Le matériel a lui aussi besoin d’être remis en état. Dans une lettre du 22 octobre le directeur local souhaite modifier « les cylindres venus de Valder » mais c’est compliqué. Il ajoute : « J’envisage d’utiliser dès maintenant 1° un cylindre usagé aux 3/4 qui se trouve à Corvol, 2° un cylindre au relamage chez Allimand car ce cylindre peut être relamé à 60 lames dans un délai de deux mois. 3° de commander un cylindre neuf à 74 lames qui viendra remplacer à brève échéance le premier. A ce moment-là nous modifierons à Corvol les tourteaux du  1er cylindre complètement usé, le ferons relamer à 74 lames et le garderons comme rechange ».

Dans une autre lettre de juillet il envoie à Paris « un calque montrant le dispositif adopté à Corvol en remplacement du dévidoir primitif ; il possède l’avantage de permettre le changement des bobines sans arrêter la coupeuse. On les glisse sous le dévidoir au moyen d’un petit chariot à deux roues et on les soulève sur les supports. Des femmes peuvent exécuter ce travail peu pénible étant donné la faible hauteur des supports. Il a l’inconvénient d’être notablement plus encombrant sur la longueur (le nôtre porte 7 supports) et mesure 3,50 m de long. Les feuilles s’engagent mieux venant du bas que celles des bobines supérieures de l’ancien bâti. »
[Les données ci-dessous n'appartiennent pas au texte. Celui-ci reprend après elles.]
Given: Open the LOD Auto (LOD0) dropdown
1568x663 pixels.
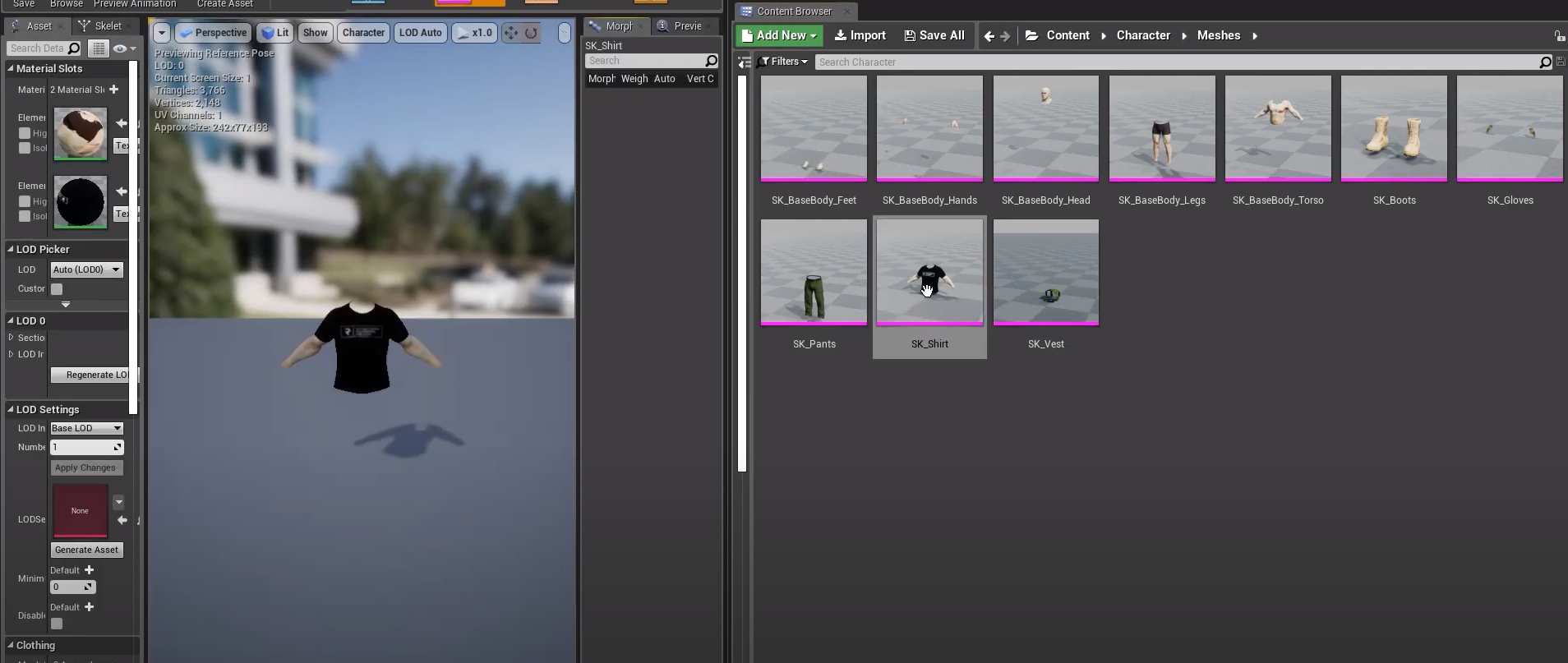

Un article du Journal du Centre du 16 octobre 1963 indique que le papier fabriqué à Corvol entre « dans la fabrication du formica » ; cette année-là, sous la direction de M. Barbin, l’usine transforme une pâte originaire de Finlande et de Norvège ; elle emploie 100 personnes dont 80 ouvriers.

Un autre article du 23 septembre 2001 l’a rappelé : « Les ateliers corvolois fabriquaient des papiers de grande qualité dont le fameux « avia » bleuté de Corvol avec 2 hirondelles AVIA en filigrane ». Il souligne également que son « vergé chiffon » était utilisé dans l’édition haut de gamme.

La fin de la papeterie

La production a beau augmenter de 10 % en 1969, la maison-mère argue d’une « baisse de commandes » et d’un « déficit » important (250 000 nouveaux francs) pour organiser la fermeture de l’usine les deux premiers mois de l’an 1971. 104 personnes sont licenciées et quelques autres reclassées dans d’autres établissements du groupe.

Un document de la Société Scientifique et Artistique de Clamecy du 27 novembre 1984 précise qu’à la fin « la spécialité était la fabrication de vélin chiffon pour les éditions de luxe. Leur satiné était très renommé ». Arjomary-Prioux « a abandonné les lieux en 1971-72 démontant tout le matériel sauf la turbine. Le bief est une maçonnerie impressionnante : plus de 3 mètres de hauteur d’eau. Le moyeu de la roue à aubes et le cerclage de celle-ci existent encore. »

Un souvenir

Malheureusement, malgré les efforts d’une association pour promouvoir le souvenir de la papeterie, tous les bâtiments ont été rasés. L’association a présenté à Clamecy il y a quelques années une belle exposition sur la papeterie.

J’ai trouvé à une brocante un cahier d’écolier fabriqué à la papeterie de Corvol l’Orgueilleux. Je le conserve en souvenir.